Assess the Level of Risk
Whether as a mom or business exec, “Is it a healthy risk?" is what Steph Smith frequently asks herself. Smith is the founding partner of Industrial Partners Group, a Los Angeles-based real estate investment and development firm. She's also mom to five small children. Smith built her business by taking calculated risks, such as leasing to the cannabis industry in the early days of legalized medical marijuana.
But today, with a young family, she recognizes that her risk tolerance has changed. “I'm still willing to take a long shot, but I'm not willing to roll the dice and bet it all," Smith says. She has more non-negotiables, she says, including being away from her children for extended travel. She'd rather pass up business opportunities than risk not being there for her kids.
Give Yourself a Cushion
So as not to become too anxious about investing in her business, Bridget Burnham, owner of BurnBright Communications — a public relations and content strategy firm in Minneapolis-St. Paul — has created her own financial cushion. She puts a portion of every payment from clients into a separate account, which has built up over time and now “helps me feel more secure … knowing that I have my cushion to fall back on if it takes longer than expected to get the ROI out of the investment," she says.
Although she admits that she is more risk averse than if she weren't a mom of three boys, “Building up funds, being patient and growing at a pace that feels comfortable has worked well for me," Burnham says.
It Can Take Money to Make Money
Dawn LaFontaine, founder of Cat in the Box, based outside of Boston, started her business in 2018, investing money from her husband's severance package to finance the startup. A self-described “bootstrapper," LaFontaine frequently solves problems using free or low-cost solutions whenever possible. However, she acknowledges that sometimes “not spending money is a risk as well."
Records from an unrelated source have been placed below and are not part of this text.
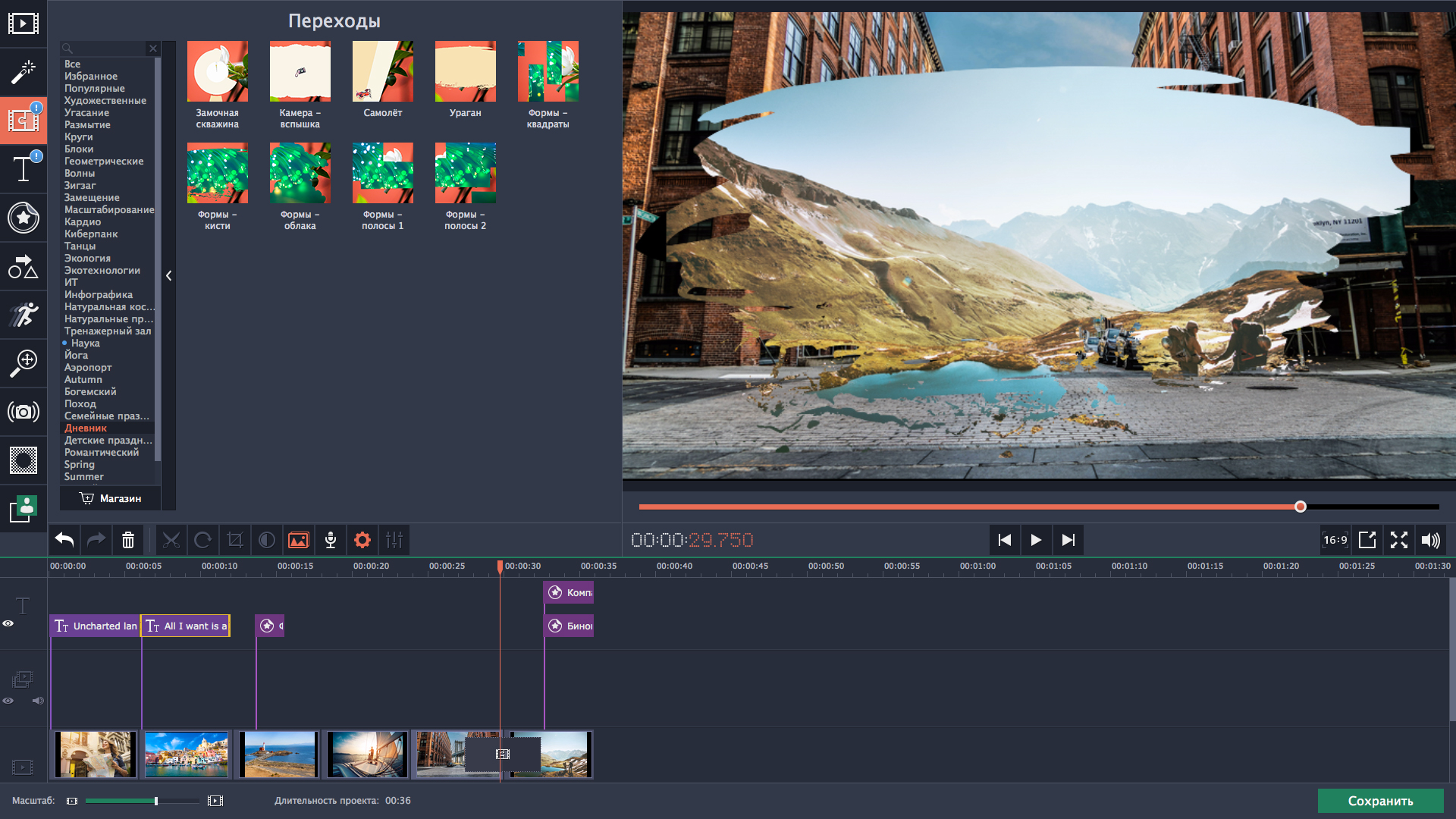Toggle overlay track visibility eye

point(8,701)
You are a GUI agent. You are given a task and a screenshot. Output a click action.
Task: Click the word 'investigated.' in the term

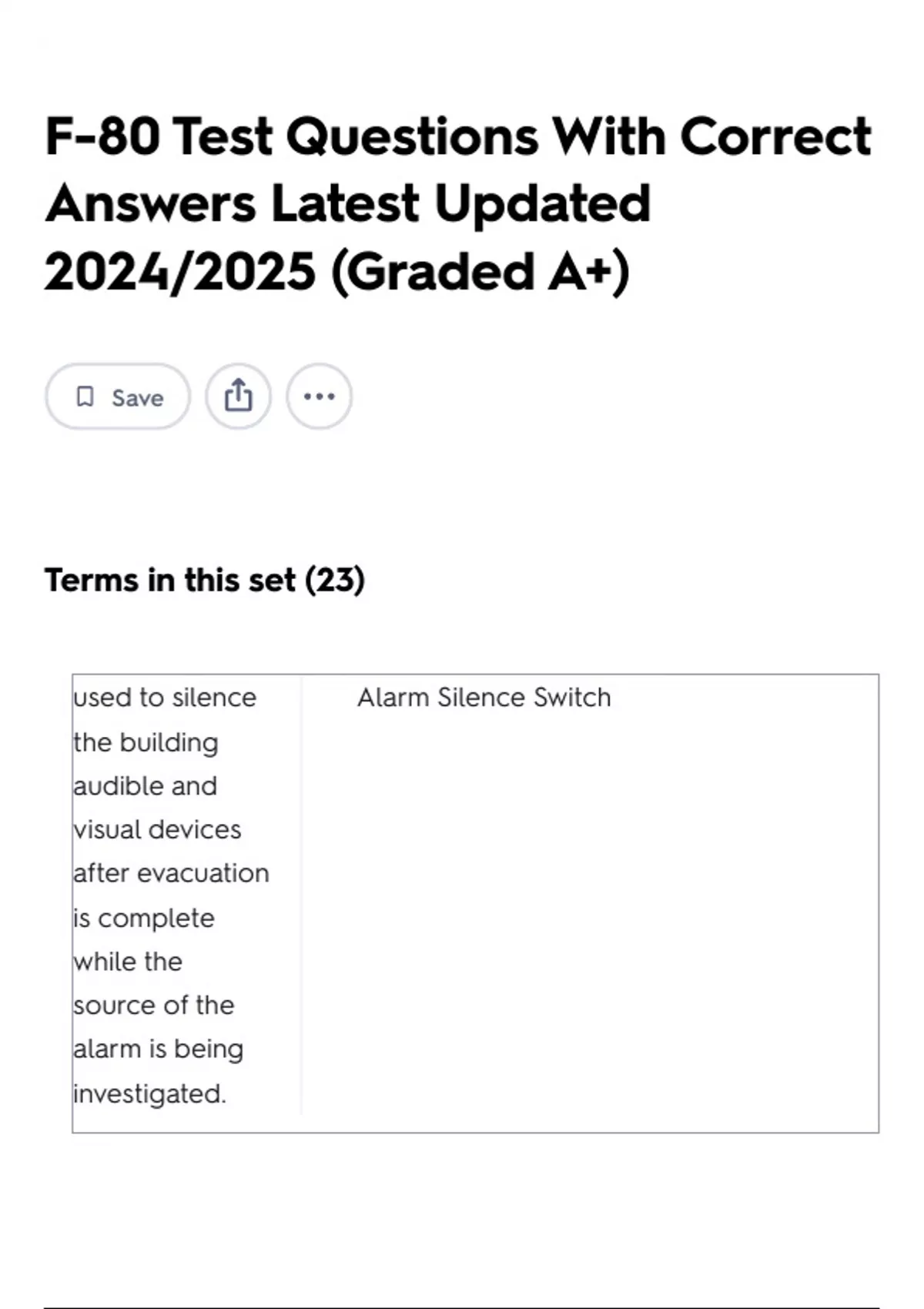150,1094
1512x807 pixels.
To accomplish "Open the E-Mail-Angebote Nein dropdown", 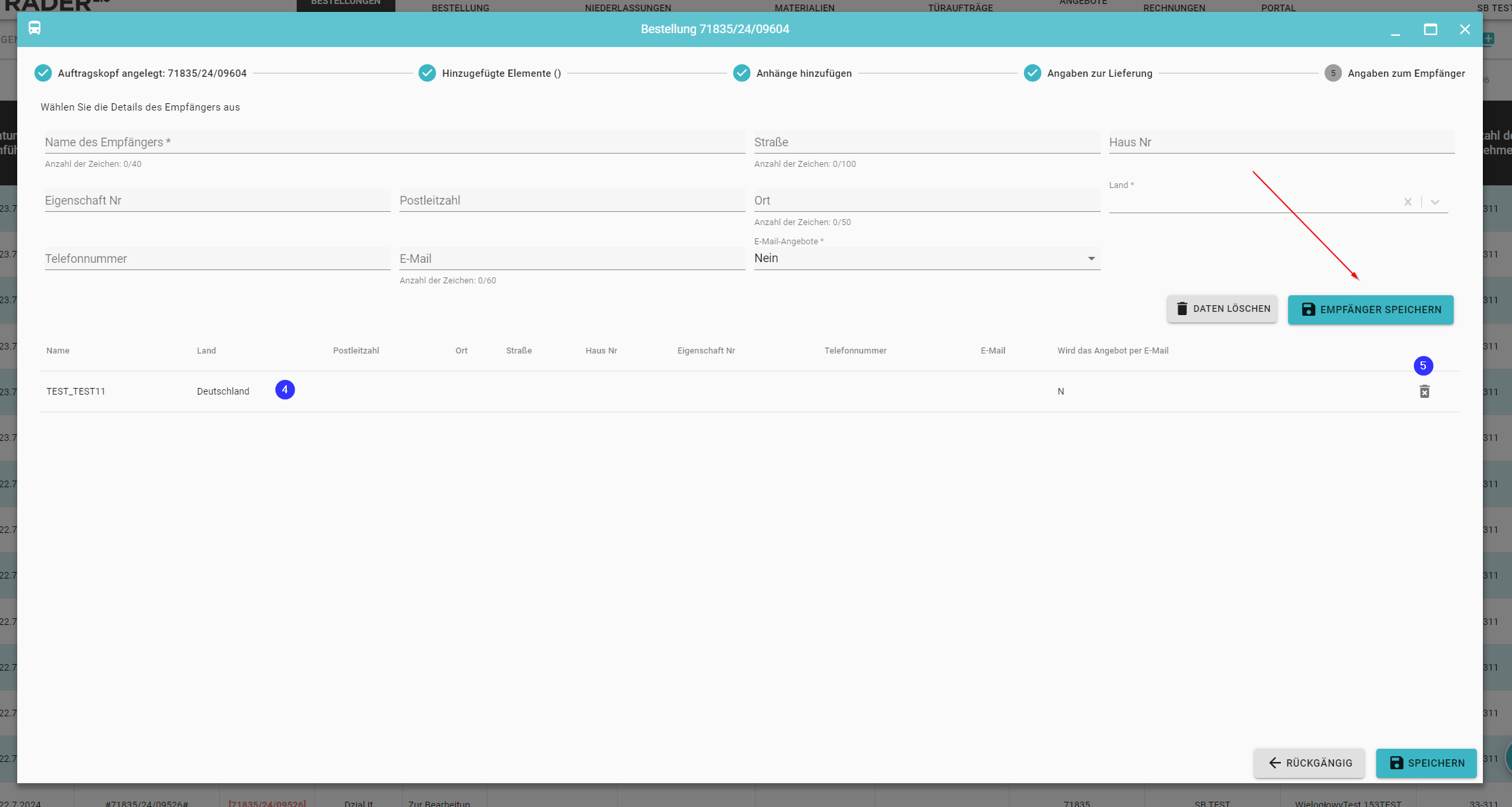I will click(926, 258).
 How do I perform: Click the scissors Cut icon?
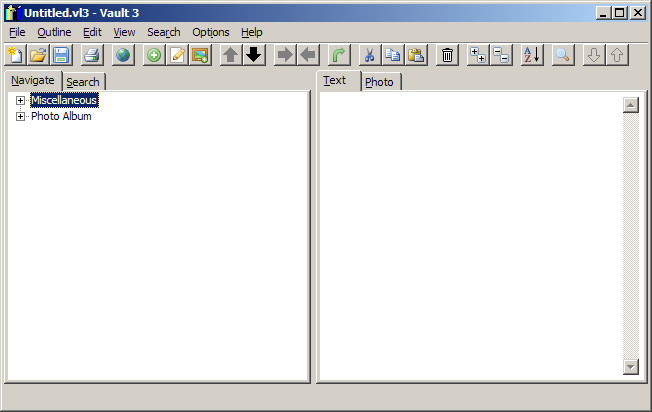(x=369, y=55)
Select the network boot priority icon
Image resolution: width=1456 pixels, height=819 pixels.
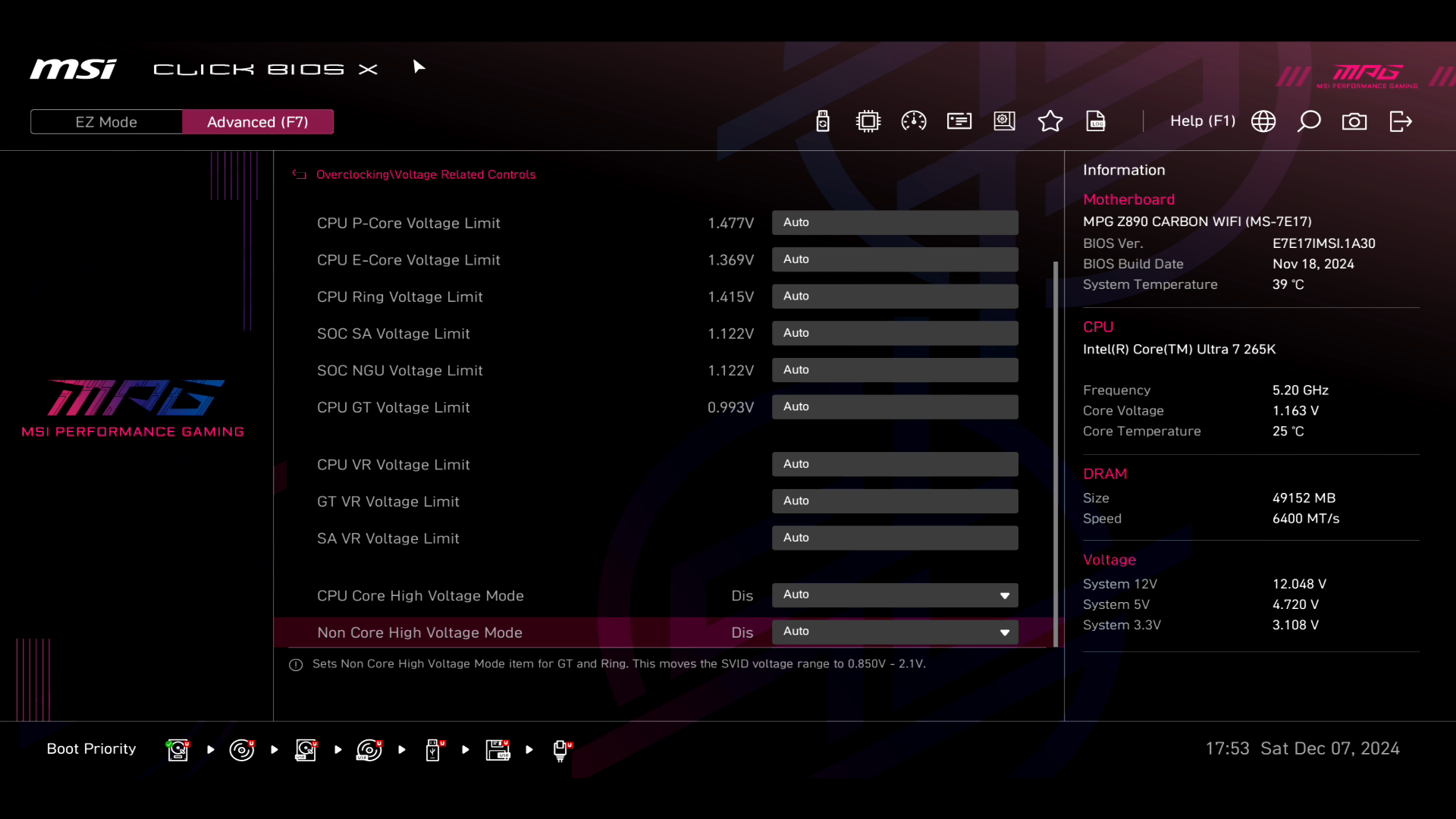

It can be challenging to judge which business investments will have a long-term payoff, she says. Spending money on building an email list, developing a lead magnet and social media advertising, for example, have the potential to payoff big, or not at all. You can't always tell whether spending the money will be worth it. However, you can be sure that doing nothing will likely yield nothing, too.
Create Bandwidth by Outsourcing
Flavia Berys, a San Diego-based attorney and real estate broker, admits that finding balance is the hardest part of being a mompreneur. “Time is so precious already, then you factor in that every minute you spend on your business is a minute you could have devoted to your family," she says. Which is why, according to Berys, mompreneurs “should not sell their time cheap."
By charging competitive rates and evaluating which business tasks you need to personally attend to and which you can outsource to other specialists, you can free up time away from your business without negatively impacting cash flow. Acting more like a CEO than someone with “a multi-role job you've created for yourself" makes it possible, Berys explains.
No Risk, No Reward
Although Emma Johnson of Wealthy Single Mommy acknowledges that choosing the safe route is common, or even preferred, especially during times of financial uncertainty, a life of abundance can only be achieved by taking risks.
She advises entrepreneurs that “these are the times you should take more risk," albeit measured, smart risks — because there are few downsides and so many upsides. “The upside of risk is so much more abundant and fun than safety," she says.